Iterative Refinement Neural Operators are Learned Fixed-Point Solvers: A Principled Approach to Spectral Bias Mitigation¶

Conference: ICML 2026 Spotlight
arXiv: 2605.24041
Code: https://github.com/xiaotianliu-dartmouth/Iterative_Refinement_Neural_Operator (Available)
Area: Scientific Computing / Neural Operators / PDE Surrogate Models
Keywords: Neural Operators, Fixed-Point Iteration, Spectral Bias, Inference-Time Iteration, FNO

TL;DR¶

The paper proposes an external weight-sharing U-Net refinement module $\Phi_\theta$ for pre-trained neural operators (FNO/TFNO/WDSR, etc.). During inference, it iteratively updates the solution via $h_{k+1}=h_k+\alpha\Phi_\theta(x,h_k)$, transforming a single forward pass into a "learned residual solver" that converges to a unique fixed point. This approach reduces errors by 34%–80% in tasks like turbulence, active matter, and ERA5 super-resolution, while maintaining stable extrapolation to twice the training iterations.

Background & Motivation¶

Background: Neural operators like FNO and DeepONet have become mainstream fast surrogate models for parameterized PDEs and multiphysics systems. They learn mappings $\mathcal{G}:\mathcal{X}\to\mathcal{H}$ in function spaces, providing entire solution fields in a single forward pass, which is orders of magnitude faster than traditional numerical methods.
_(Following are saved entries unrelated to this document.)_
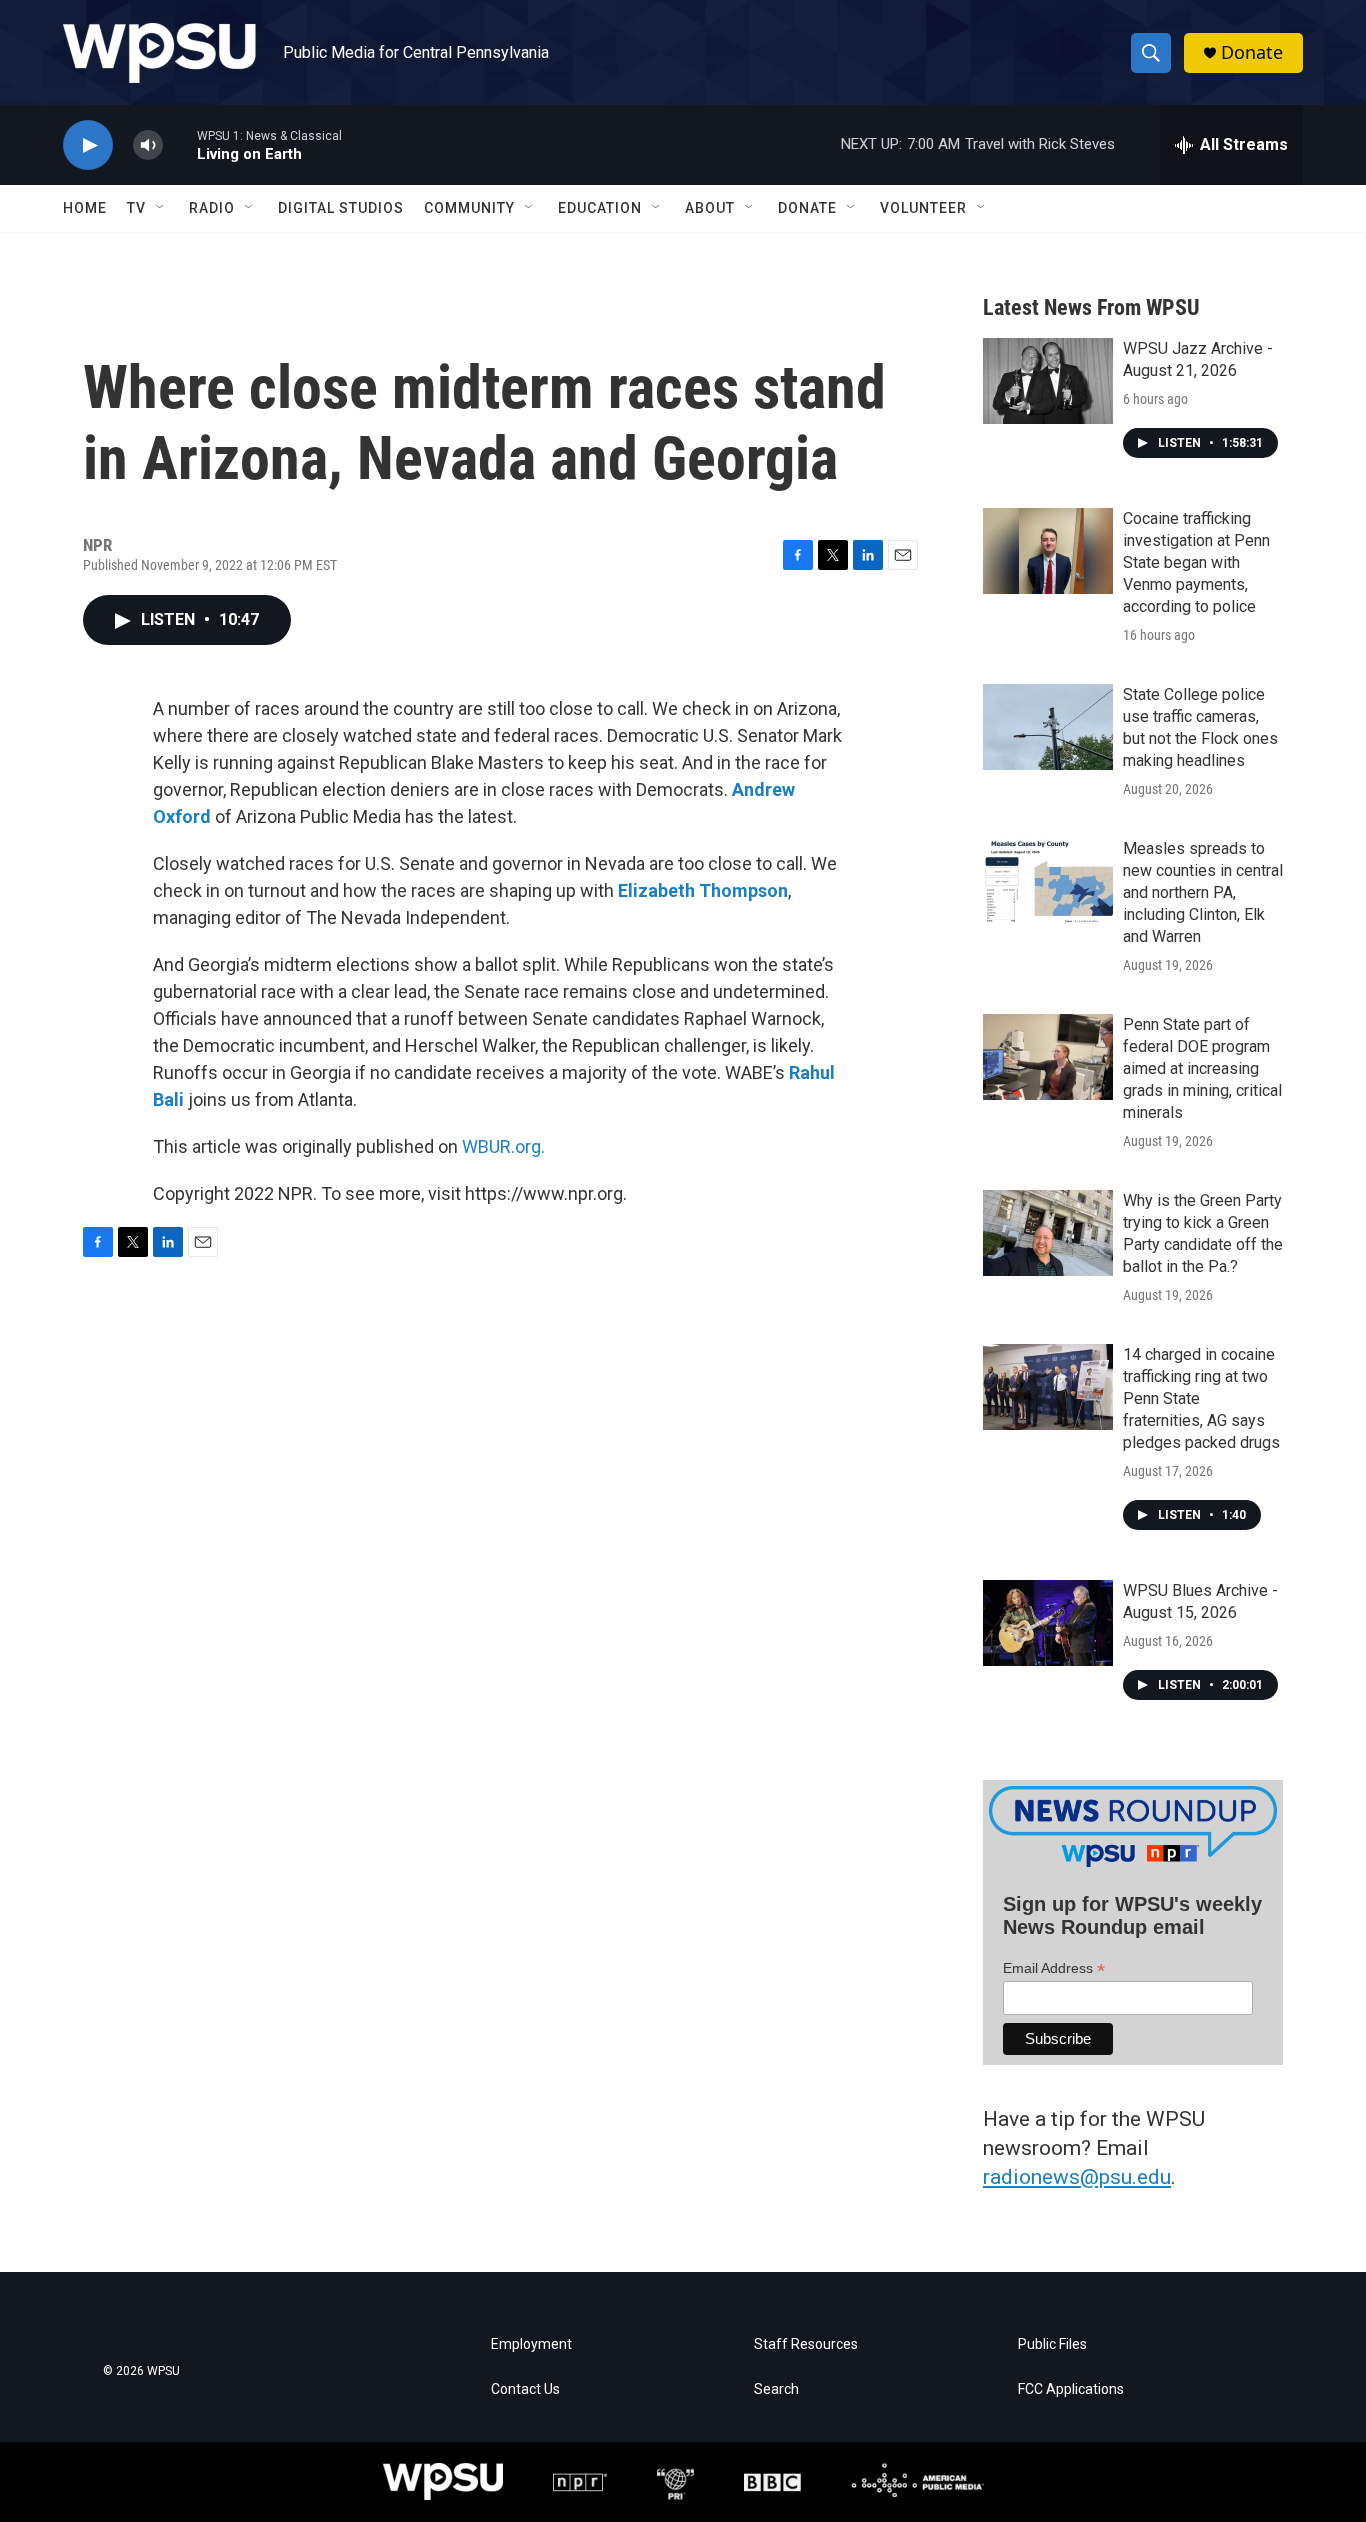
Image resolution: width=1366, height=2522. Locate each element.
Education (600, 208)
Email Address (1054, 1968)
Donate (1252, 52)
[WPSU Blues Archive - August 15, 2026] (1048, 1623)
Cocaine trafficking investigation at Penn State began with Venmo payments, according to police (1196, 562)
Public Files (1052, 2344)
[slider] (180, 144)
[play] (88, 145)
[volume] (148, 145)
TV (136, 208)
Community (469, 208)
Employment (531, 2344)
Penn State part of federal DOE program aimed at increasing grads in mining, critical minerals (1202, 1068)
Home (85, 208)
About (710, 208)
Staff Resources (806, 2344)
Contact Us (525, 2389)
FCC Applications (1071, 2389)
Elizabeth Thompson (703, 890)
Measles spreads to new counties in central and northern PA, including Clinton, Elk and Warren (1203, 892)
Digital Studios (341, 208)
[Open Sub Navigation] (161, 208)
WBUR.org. (503, 1146)
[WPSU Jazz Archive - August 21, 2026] (1048, 381)
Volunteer (923, 208)
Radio (212, 208)
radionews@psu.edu (1077, 2177)
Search (776, 2389)
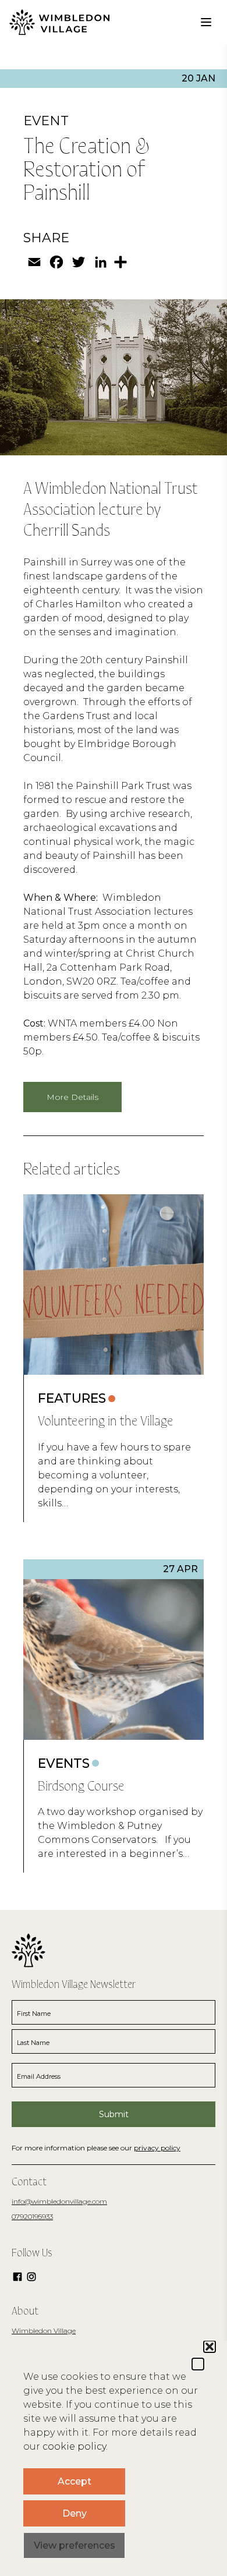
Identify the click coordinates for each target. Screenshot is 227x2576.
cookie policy (74, 2446)
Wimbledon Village (44, 2330)
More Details (72, 1097)
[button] (198, 2364)
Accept (74, 2481)
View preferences (74, 2545)
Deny (74, 2513)
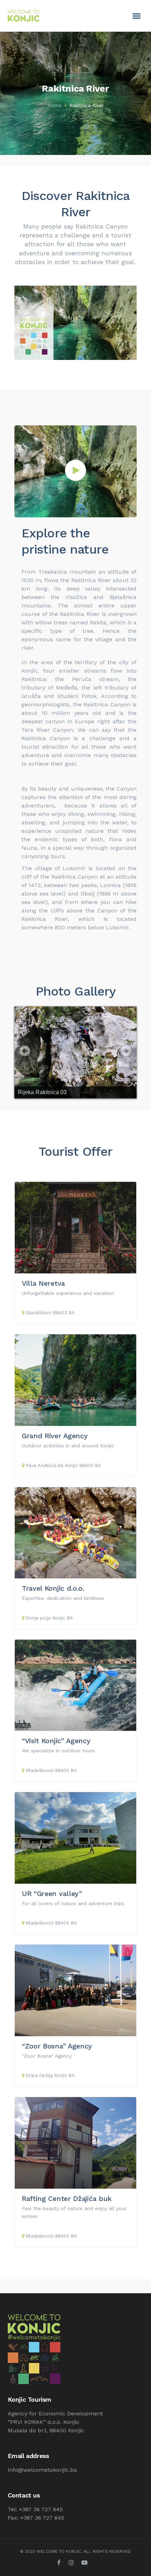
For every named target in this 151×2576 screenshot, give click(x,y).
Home (55, 105)
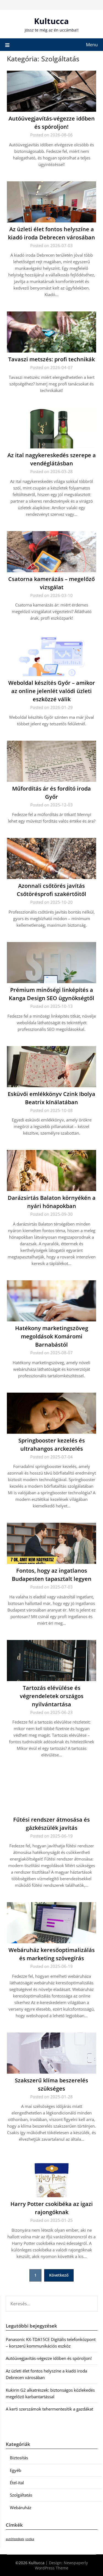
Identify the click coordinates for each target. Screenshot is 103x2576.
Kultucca (51, 21)
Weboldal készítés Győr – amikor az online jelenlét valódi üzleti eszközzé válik (51, 691)
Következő (59, 2275)
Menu (92, 45)
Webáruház (20, 2507)
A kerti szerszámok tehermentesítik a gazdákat (49, 2409)
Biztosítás (19, 2457)
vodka (29, 2539)
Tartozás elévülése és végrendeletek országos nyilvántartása (51, 1696)
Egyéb (15, 2470)
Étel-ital (17, 2482)
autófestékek (15, 2539)
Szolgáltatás (21, 2495)
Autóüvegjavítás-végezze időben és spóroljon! (49, 2358)
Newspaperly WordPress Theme (61, 2565)
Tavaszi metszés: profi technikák (51, 359)
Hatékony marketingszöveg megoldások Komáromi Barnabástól (51, 1336)
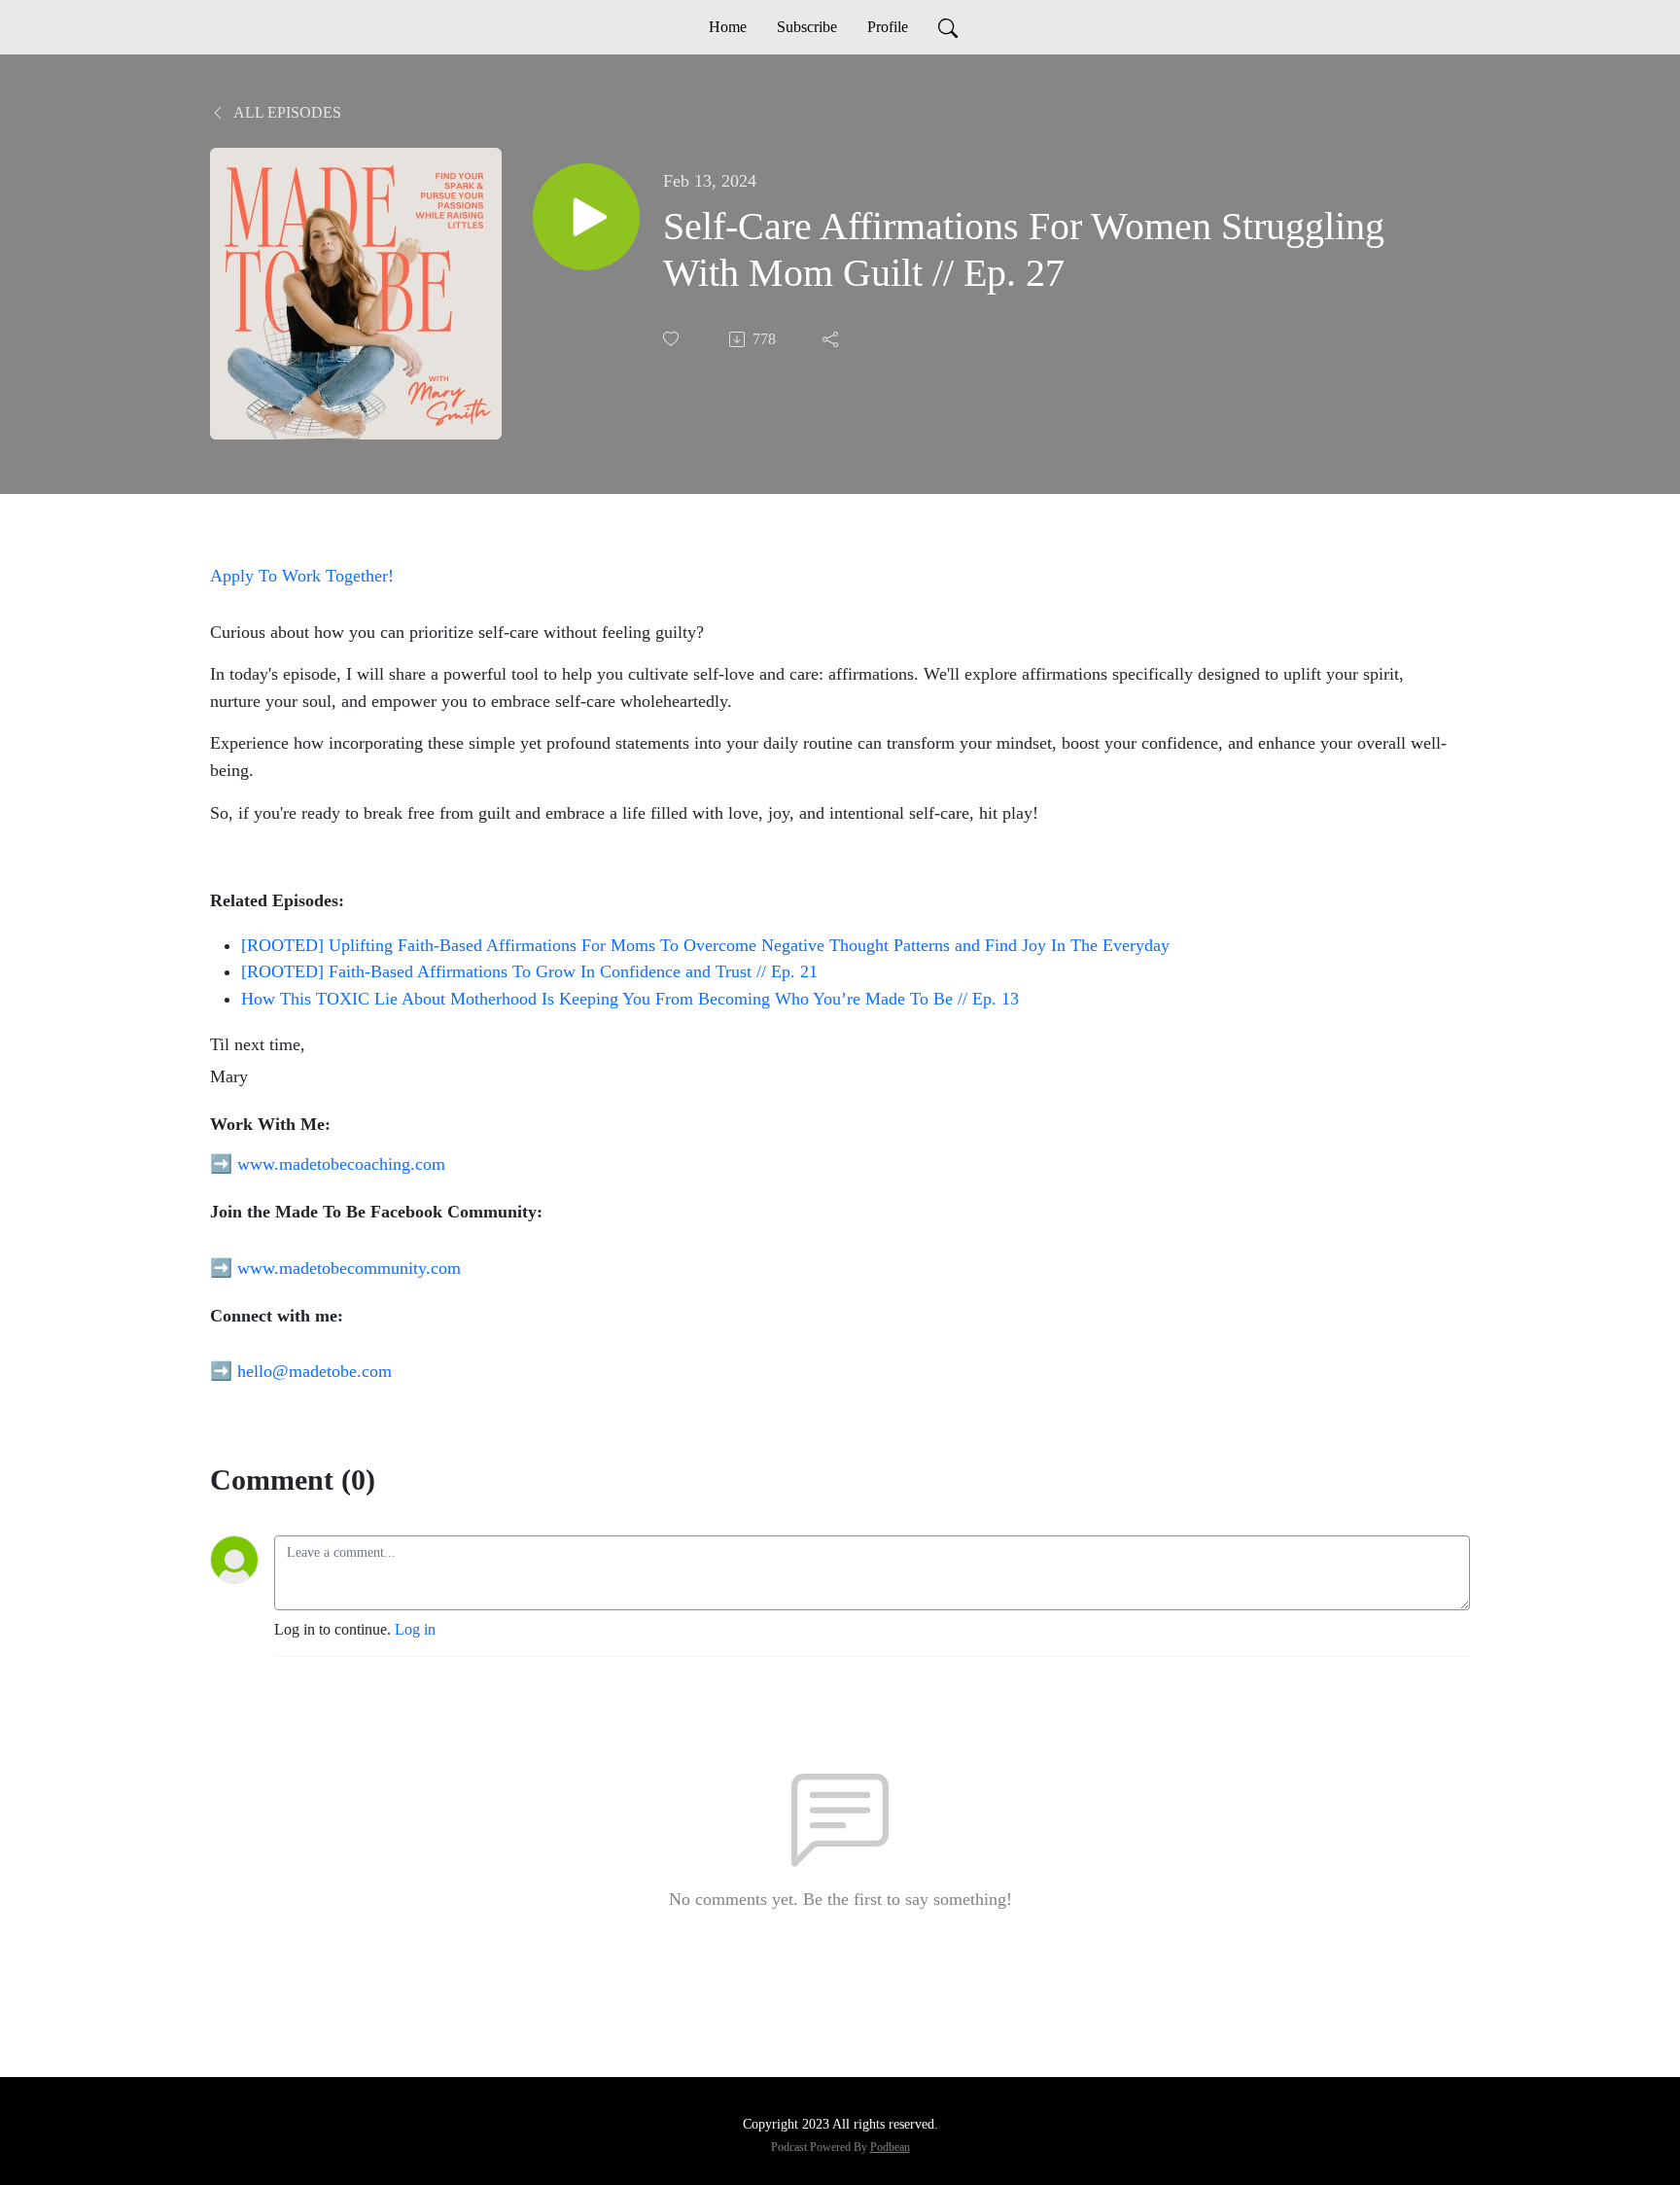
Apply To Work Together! (302, 575)
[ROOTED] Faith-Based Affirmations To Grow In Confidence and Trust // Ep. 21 (529, 971)
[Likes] (672, 339)
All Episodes (285, 112)
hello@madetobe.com (314, 1371)
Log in (415, 1629)
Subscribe (807, 26)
Limitations of Prior Work: These operators commonly suffer from "spectral bias"—while low-frequency large-scale structures are learned accurately, high-frequency details (turbulent filaments, fine wind textures, orientation gradients in active matter) are significantly smoothed out. Figure 1 illustrates this in ERA5 16× super-resolution: FNO captures the general atmospheric structure but blurs small-scale kinetic energy vortices.

Key Challenge: Current solutions rely on "resource-heavy training"—increasing model width, using higher-resolution data, or expanding datasets. This essentially pushes the "single forward pass" paradigm, which regresses the entire solution at once, to its limit. Conversely, classical numerical analysis offers an alternative: initial coarse solutions followed by iterative residual correction (multigrid, defect correction, Krylov), a path yet to be systematically introduced to neural operators.

Goal: To transform the single forward pass into an iterative "test-time optimization" without retraining the base operator, decoupling accuracy improvements from computational overhead while providing theoretical convergence guarantees rather than purely heuristic ones.

Key Insight: Reinterpret the neural operator prediction process as a dynamical system in function space. A base operator provides a coarse initial value $h_0$, followed by a weight-sharing refinement operator $\Phi_\theta$ that repeatedly computes residual corrections. This corresponds exactly to fixed-point iteration $h_{k+1}=T(h_k)$ in numerical analysis, allowing the use of the Banach Fixed-Point Theorem to prove convergence, extrapolation stability, and error lower bounds.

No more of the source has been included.